The first is high-fat, the second is high-protein.
Banting – a high-fat diet – has received a lot of attention recently, but high-protein diets have remained in the shadows.
Is a high-protein diet for you? Here are some things to consider.
1. What foods do you enjoy?
High-protein diets often have you eating a lot of meat, chicken, eggs, dairy, nuts and beans.
Most people who think of high-protein diets imagine bland chicken breasts at every meal. This couldn’t be further from the truth.
You can have beef, chicken, pork, fish, eggs, nuts, seeds, beans and protein shakes to get your protein in. That’s a HUGE variety of foods, and if you’re creative it should take a very long time to get bored.
By eating high protein and very low carbohydrate you lose water initially and then begin to burn stored fat as energy.
If your carbohydrate intake is low enough you can reach a state called ‘ketosis’ which makes you feel less hungry, but can also cause headaches, bad breath and irritability in some people.
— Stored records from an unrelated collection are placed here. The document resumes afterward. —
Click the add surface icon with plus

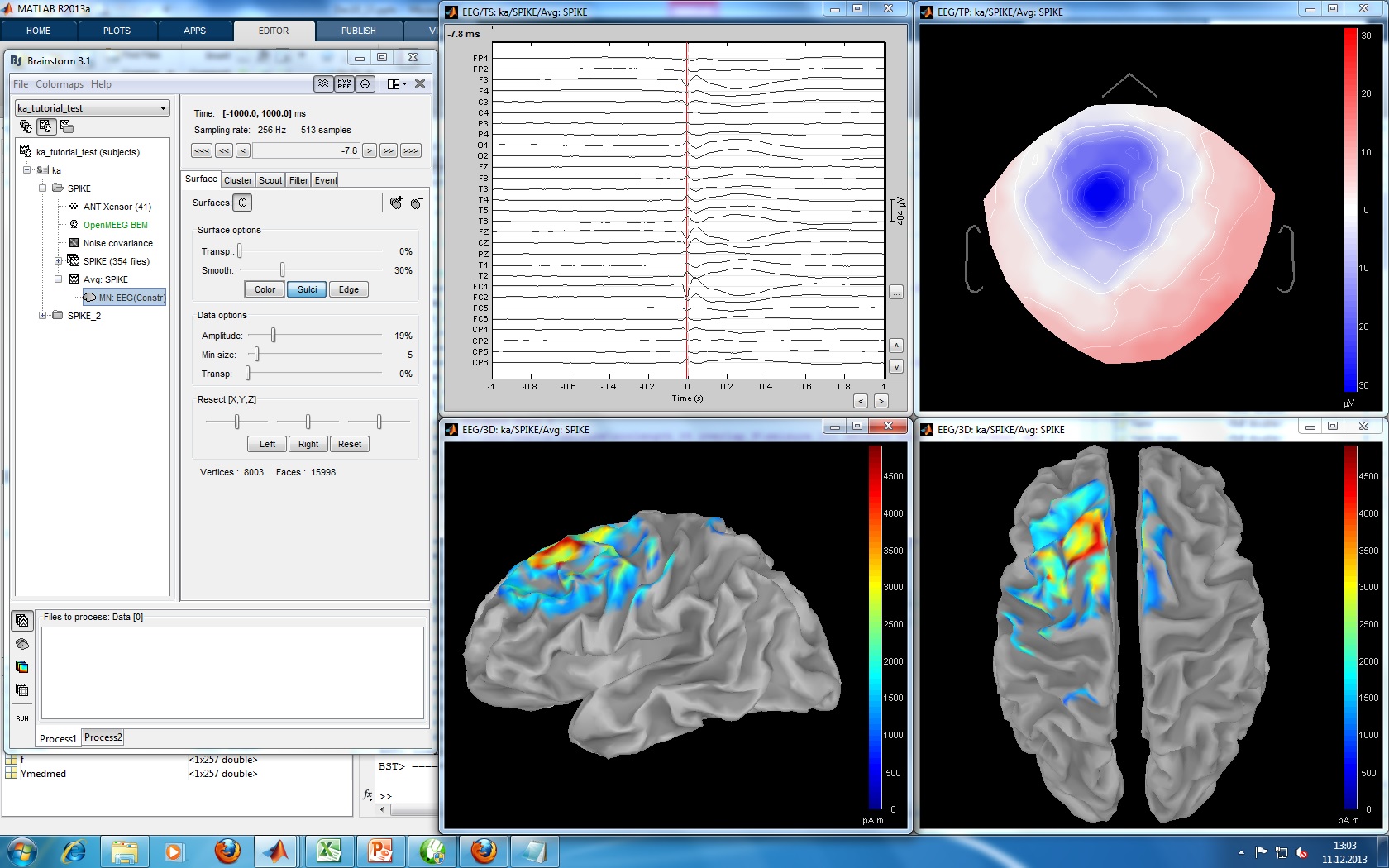(396, 203)
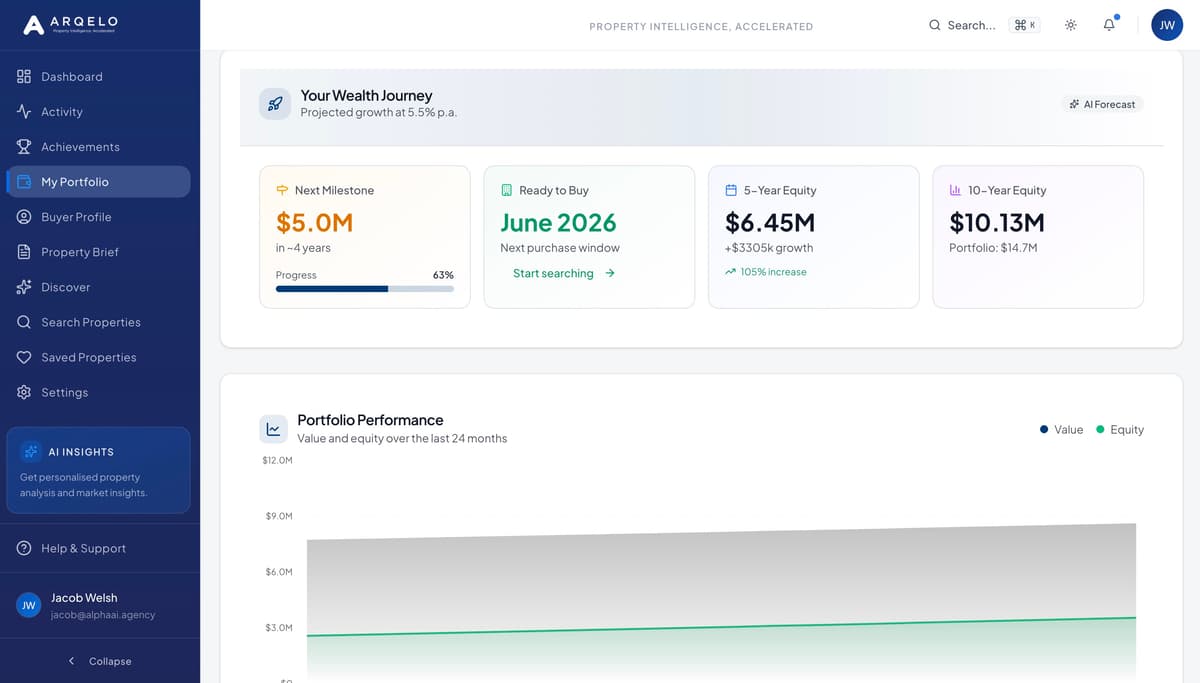Click the AI Forecast button
Image resolution: width=1200 pixels, height=683 pixels.
(1102, 103)
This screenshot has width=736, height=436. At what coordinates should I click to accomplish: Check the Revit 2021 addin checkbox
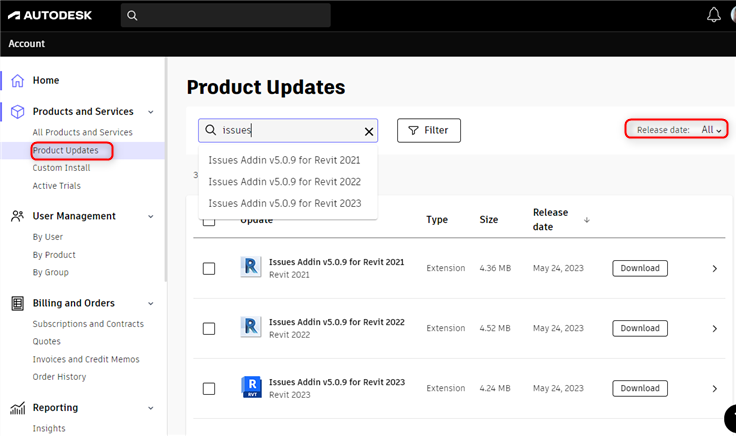tap(209, 268)
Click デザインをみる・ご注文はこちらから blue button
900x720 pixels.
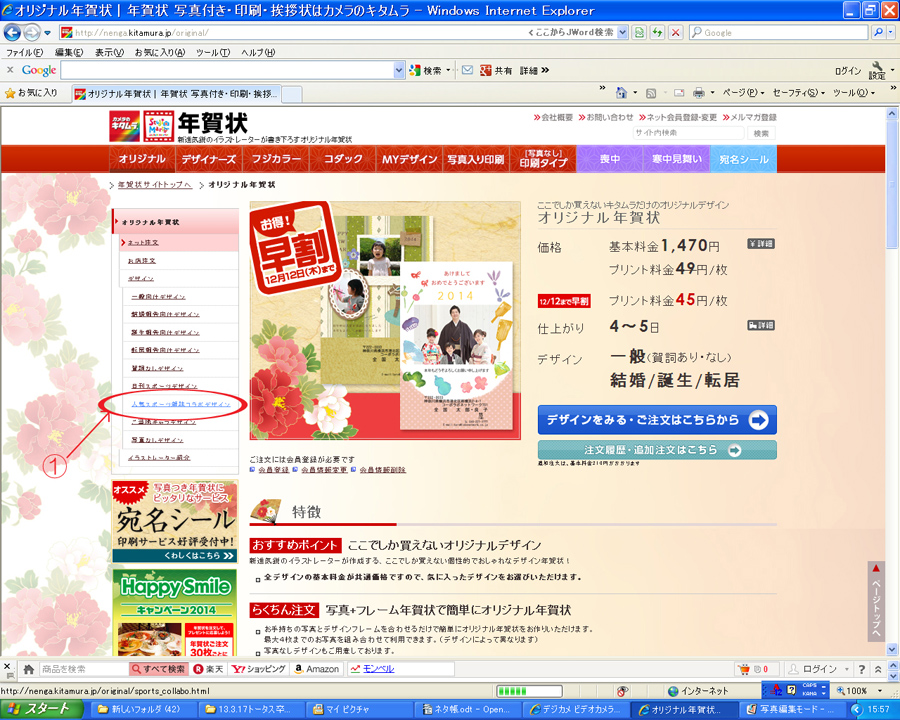(656, 419)

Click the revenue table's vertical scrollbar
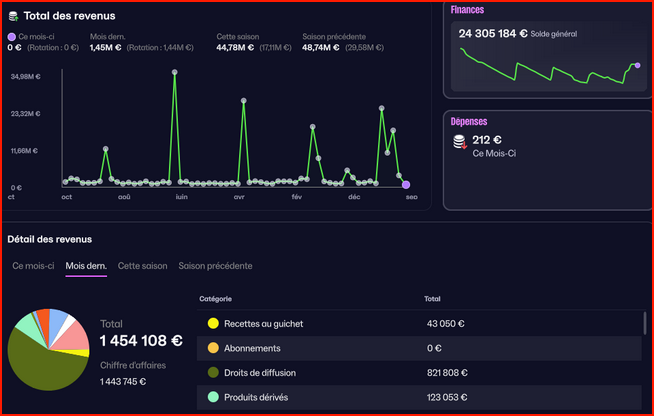point(646,322)
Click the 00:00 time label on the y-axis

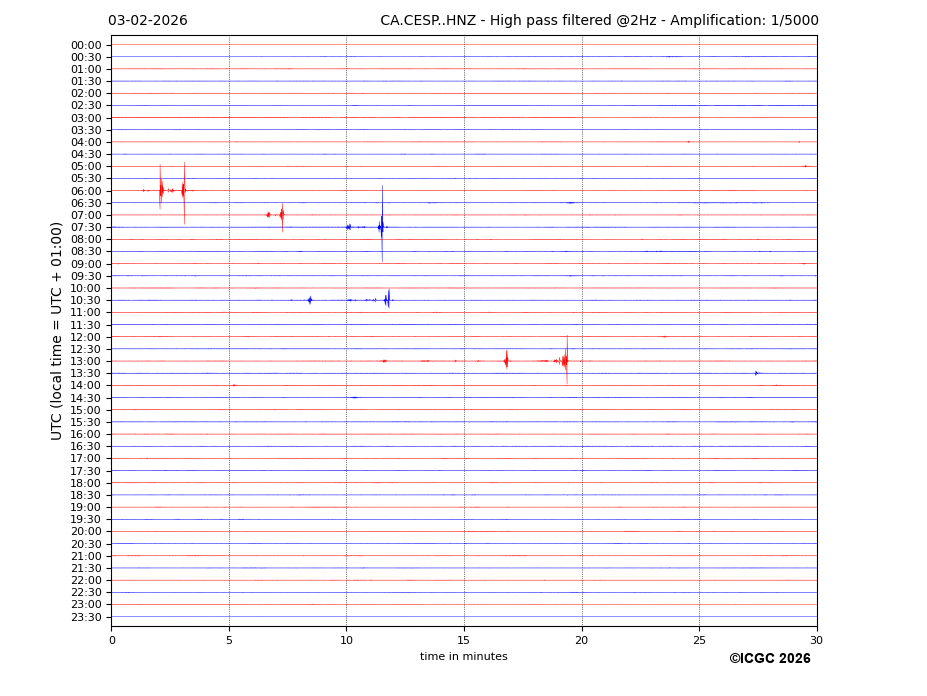(x=86, y=45)
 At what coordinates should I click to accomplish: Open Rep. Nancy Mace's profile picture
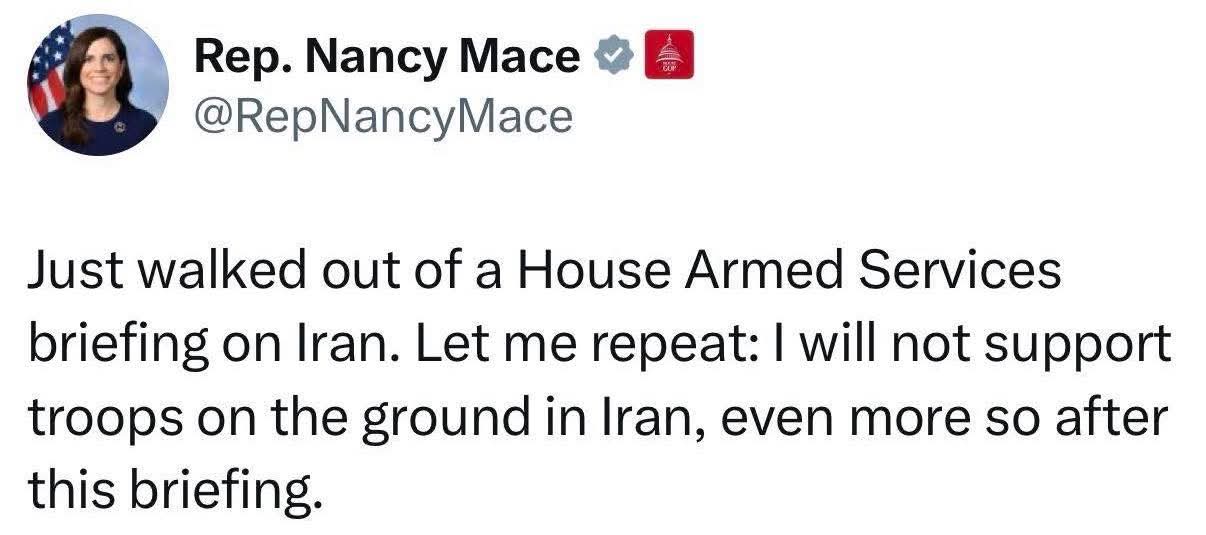point(98,84)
One of the best things about a high-protein diet is that if you choose the right one you can eat some crucial carbs too.
It will be less than you are used to, but you needn’t exclude them totally. Some programmes allow you some carbs on days when you train in the gym, for instance. In my opinion, this ensures that you still get the key nutrients and vitamins available in carbs, and makes for a more balanced approach and long-term lifestyle solution than excluding all carbs completely!